Youth organizations were formed under the influence of political parties. The largest is Islami Jamaat-i Tulaba (the youth branch of the Jamaat-i Islami party). There are women’s organizations, the largest being the All Pakistan Women’s Association.

Pakistan’s domestic policy is aimed at strengthening the unity of society and the state, combating ethno-national separatism and religious sectarianism. Measures are being taken to curb Islamic extremism and terrorism. Constitutional and parliamentary institutions are being strengthened, and efforts are being made to democratize political life.

The foreign policy of Pakistan sets the task of creating favorable external conditions for the development of the country, strengthening national security, attracting investments, developing cooperation with many countries of the world. Pakistan actively participates in the activities of the UN, its peacekeeping operations, and in the antiterrorist campaign in Afghanistan. Develops relations with the USA and other Western countries. Extensive contacts exist between Pakistan and China. Prominent Pakistani statesmen have repeatedly visited the Russian Federation. On February 4-6, 2003, the visit of President P. Musharraf took place, which resulted in the signing of important agreements between the two countries.

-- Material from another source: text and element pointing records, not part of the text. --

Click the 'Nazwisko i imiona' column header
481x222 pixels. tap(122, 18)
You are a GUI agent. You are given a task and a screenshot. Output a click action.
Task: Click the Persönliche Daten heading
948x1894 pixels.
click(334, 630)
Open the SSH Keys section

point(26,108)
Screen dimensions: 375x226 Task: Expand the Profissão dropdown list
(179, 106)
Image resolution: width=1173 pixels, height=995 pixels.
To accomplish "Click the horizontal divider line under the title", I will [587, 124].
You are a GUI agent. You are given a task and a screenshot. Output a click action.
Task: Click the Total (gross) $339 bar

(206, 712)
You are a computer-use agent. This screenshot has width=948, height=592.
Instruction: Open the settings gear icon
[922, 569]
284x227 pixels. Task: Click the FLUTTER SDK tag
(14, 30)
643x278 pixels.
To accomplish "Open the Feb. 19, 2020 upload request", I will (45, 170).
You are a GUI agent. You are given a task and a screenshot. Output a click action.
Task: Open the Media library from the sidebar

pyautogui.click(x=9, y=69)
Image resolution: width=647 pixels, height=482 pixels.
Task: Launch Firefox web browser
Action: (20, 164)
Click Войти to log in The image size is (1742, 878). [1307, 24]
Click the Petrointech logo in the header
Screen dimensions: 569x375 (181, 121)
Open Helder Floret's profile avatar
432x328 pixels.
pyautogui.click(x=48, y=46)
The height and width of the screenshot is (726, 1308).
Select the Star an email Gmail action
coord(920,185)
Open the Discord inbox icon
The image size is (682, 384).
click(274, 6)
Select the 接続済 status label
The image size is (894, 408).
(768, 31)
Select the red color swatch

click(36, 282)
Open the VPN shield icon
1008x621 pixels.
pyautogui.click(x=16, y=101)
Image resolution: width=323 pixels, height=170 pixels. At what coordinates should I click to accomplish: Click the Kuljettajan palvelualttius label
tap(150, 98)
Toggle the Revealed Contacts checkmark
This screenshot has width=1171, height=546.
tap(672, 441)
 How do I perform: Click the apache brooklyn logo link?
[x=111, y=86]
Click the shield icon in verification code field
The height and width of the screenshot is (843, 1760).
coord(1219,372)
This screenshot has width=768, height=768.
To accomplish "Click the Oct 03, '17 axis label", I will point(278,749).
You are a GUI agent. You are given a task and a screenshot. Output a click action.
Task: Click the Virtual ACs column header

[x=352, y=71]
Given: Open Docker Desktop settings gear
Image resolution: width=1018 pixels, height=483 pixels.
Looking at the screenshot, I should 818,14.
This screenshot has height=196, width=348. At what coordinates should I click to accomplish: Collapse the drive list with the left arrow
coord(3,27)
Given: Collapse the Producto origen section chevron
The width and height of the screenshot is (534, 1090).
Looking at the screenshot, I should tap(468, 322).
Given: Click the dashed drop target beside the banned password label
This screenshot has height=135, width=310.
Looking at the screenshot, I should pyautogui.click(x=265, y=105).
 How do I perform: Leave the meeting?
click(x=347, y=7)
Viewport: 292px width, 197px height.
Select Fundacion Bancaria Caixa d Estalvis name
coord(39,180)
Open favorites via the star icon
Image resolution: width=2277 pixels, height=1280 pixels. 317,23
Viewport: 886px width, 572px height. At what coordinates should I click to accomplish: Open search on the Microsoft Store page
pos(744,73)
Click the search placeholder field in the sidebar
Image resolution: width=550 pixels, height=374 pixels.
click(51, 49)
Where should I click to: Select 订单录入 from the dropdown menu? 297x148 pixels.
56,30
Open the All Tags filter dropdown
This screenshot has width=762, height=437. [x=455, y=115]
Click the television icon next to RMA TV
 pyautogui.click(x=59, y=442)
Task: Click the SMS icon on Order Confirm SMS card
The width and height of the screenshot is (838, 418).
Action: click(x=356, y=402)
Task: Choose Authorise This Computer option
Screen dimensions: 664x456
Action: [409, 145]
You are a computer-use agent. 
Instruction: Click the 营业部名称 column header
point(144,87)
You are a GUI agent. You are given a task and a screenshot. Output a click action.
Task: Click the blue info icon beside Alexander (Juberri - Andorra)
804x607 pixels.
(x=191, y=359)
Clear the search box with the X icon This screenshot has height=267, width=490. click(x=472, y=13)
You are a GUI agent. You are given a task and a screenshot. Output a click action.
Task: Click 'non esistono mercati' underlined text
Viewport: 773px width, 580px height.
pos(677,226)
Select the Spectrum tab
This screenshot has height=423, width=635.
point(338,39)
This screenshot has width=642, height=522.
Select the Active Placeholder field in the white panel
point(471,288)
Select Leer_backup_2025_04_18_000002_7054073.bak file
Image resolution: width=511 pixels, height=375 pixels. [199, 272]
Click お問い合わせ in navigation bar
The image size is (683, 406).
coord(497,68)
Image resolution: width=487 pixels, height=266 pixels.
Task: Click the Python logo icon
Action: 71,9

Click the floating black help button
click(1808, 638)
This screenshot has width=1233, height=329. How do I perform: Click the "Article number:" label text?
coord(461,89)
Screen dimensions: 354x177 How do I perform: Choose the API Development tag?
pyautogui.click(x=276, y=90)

The tension of Pakistani-Indian relations, the unresolved Kashmir issue has repeatedly led these countries to armed conflicts.

The armed forces are directly led by the chiefs of staff of the army (ground forces), the air force, and the navy. Their work is coordinated by the Joint Chiefs of Staff. The staffing of the Armed Forces is carried out on a voluntary basis. Officers are trained in military colleges and schools.

Regular aircraft number 620 thousand people. The ground forces are the main branch of the Pakistan Armed Forces. Their number is 550 thousand people. The Armed Forces include infantry, armored, artillery formations, engineering units, air defense units, operational-tactical missiles. There are 45,000 people in the Air Force; There are 366 combat aircraft in service, as well as training aircraft, search and rescue service helicopters, and anti-aircraft missile systems. The number of the Navy – 25 thousand people; it consists of 11 submarines, 8 frigates, 10 combat boats, marines.

Pakistan has nuclear weapons (according to various sources, from 25 to 40 charges) and their carriers, primarily medium and short-range missiles.

Pakistan has diplomatic relations with the Russian Federation (established with the USSR on May 1, 1948).